◆ **WHAT IS EXPECTED**: Please recast the records as a Markdown table with the columns Row and Line, starting with the line that contains "Screen dimensions: 1280x720" and going on through the line that contains "[1167, 689]". Skip blank lines and leave the pictures out.

◆ **MATERIAL SUPPLIED**:
>> begin

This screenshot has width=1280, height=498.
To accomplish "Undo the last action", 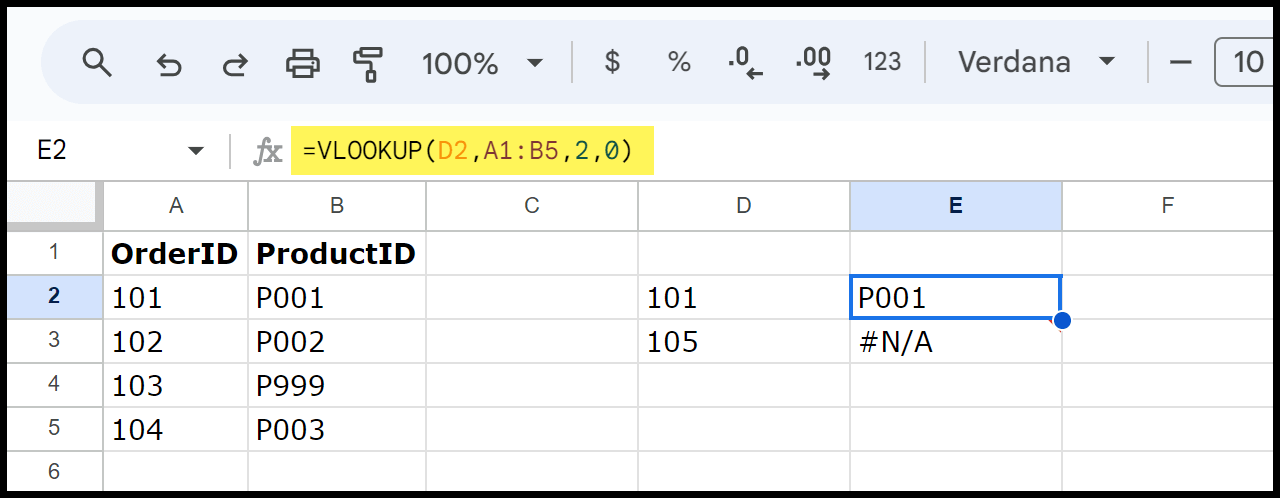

>> end
>> begin

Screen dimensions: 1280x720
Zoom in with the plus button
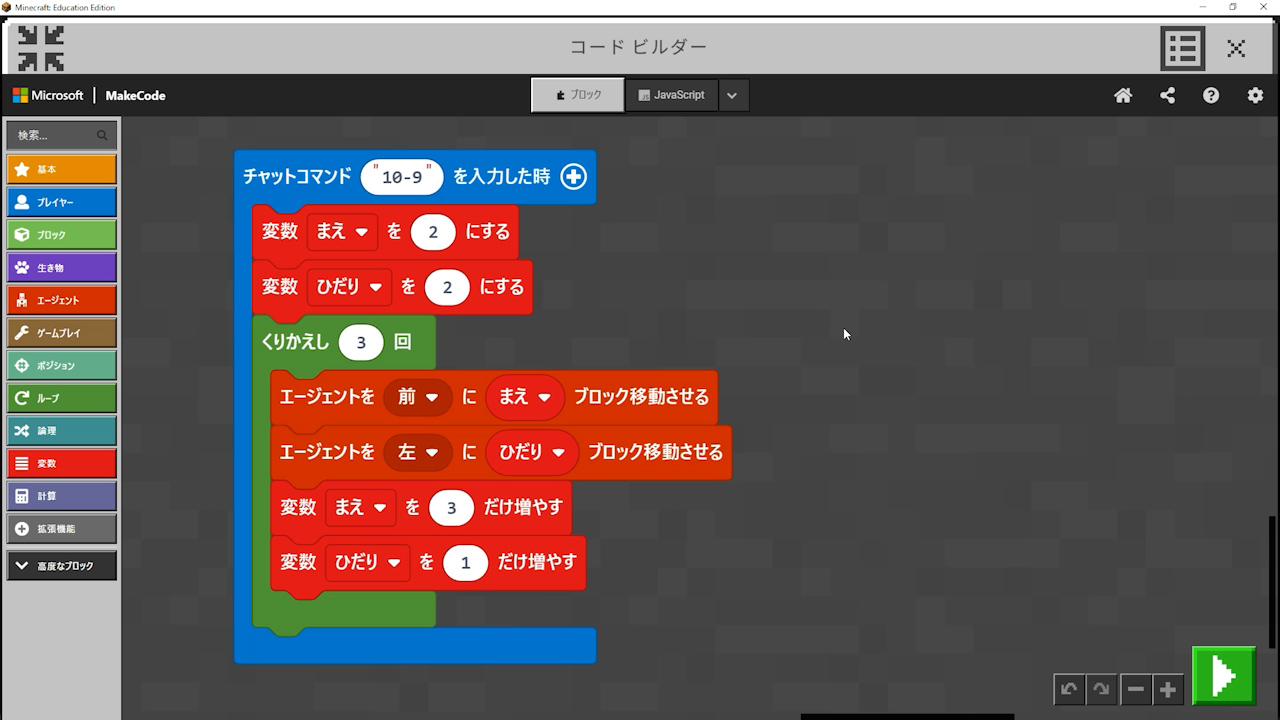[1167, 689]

>> end

◆ **FINISHED TASK**:
| Row | Line |
|---|---|
| 1 | Screen dimensions: 1280x720 |
| 2 | Zoom in with the plus button |
| 3 | [1167, 689] |